Como ocurre con todo subsidio de este tipo, la compleja casuística y el entramado burocrático dejarán fuera a muchas personas que lo necesitarían, y quienes sí lo cobren, tendrán que apañárselas con esos 500 euritos que no cubren ni un alquiler.

Para no desincentivar la búsqueda de empleo, según han adelantado, esta ayuda será compatible con trabajos hasta un salario determinado. Esto puede sonar bien a priori, pero puede llegar a ser una suerte de subvención a las empresas, que se podrán permitir pagar salarios más bajos porque sus trabajadoras “ya cobran la paguita”.

Tele-explotación regulada

No queríamos terminar sin hacer mención aparte al teletrabajo. Recientemente, leíamos en los medios que CCOO y UGT pedían al gobierno que se regule el teletrabajo y que éste, viendo que le servían en bandeja una nueva medida sin coste y vacía de contenido, salía raudo a decir que lo haría. Siendo sindicatos (o más bien, gestorías), deberían saber que el teletrabajo ya está regulado desde hace tiempo, y que el problema, como con todo, es que no hay forma de controlarlo, como tampoco se está controlando que las empresas lo mantengan hasta tres meses después de que finalice el estado de alarma. De hecho, muchas ya han comenzado a enviar a la gente a las oficinas.

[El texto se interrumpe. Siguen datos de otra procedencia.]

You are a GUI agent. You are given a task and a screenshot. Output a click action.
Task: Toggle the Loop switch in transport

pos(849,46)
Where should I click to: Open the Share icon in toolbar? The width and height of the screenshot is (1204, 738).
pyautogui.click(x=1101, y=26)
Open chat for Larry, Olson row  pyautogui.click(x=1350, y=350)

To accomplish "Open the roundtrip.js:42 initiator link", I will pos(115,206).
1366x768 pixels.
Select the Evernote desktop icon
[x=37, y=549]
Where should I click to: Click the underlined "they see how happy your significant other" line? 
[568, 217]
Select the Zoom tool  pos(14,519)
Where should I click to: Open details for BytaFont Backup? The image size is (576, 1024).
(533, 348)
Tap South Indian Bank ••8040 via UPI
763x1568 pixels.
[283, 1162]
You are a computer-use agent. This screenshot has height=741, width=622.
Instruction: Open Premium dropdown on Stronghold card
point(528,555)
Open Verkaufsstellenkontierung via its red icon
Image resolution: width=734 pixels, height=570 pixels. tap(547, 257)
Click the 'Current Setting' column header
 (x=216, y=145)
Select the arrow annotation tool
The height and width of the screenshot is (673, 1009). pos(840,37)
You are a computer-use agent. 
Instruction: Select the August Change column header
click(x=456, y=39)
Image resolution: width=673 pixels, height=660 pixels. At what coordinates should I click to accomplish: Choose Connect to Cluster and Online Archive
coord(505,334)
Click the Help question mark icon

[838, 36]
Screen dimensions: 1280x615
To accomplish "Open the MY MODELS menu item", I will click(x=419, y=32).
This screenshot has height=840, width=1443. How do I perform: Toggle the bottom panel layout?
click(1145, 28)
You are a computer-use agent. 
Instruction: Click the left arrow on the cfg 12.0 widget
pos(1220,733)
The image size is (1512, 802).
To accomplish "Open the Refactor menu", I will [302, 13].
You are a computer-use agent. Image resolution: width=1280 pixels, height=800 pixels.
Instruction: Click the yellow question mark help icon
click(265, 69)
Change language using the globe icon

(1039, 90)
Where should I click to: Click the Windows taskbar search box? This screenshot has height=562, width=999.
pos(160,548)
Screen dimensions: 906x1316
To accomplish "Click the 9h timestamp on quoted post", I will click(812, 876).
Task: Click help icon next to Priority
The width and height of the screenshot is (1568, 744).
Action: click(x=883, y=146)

Regulado o no, lo cierto es que el teletrabajo, a pesar de sus ventajas evidentes – ahorrarte en el mejor de los casos una hora de transporte, y facilitar bastante el escaqueo-, tiene también inconvenientes importantes que no deberíamos pasar por alto. Además de los abusos que pueden producirse por parte de las empresas, que por tener la oficina en casa consideran que estás disponible 24 horas, el trabajador corre muy a menudo con los gastos de su trabajo (luz, internet, calefacción, hasta el propio ordenador en algunos casos), avanzando hacia un escenario tan deseado por las empresas en el que todas seamos autónomas, sin derechos laborales ni gastos de seguridad social para ellas. Incluso sin irnos a ese futuro escenario, una consecuencia más inmediata del teletrabajo es la pérdida de los pocos vínculos que quedaban entre los/as trabajadores/as, que quedan aislados/as y sin capacidad de respuesta ante conflictos laborales o para la defensa colectiva de sus derechos. Algo que no podemos permitirnos seguir perdiendo.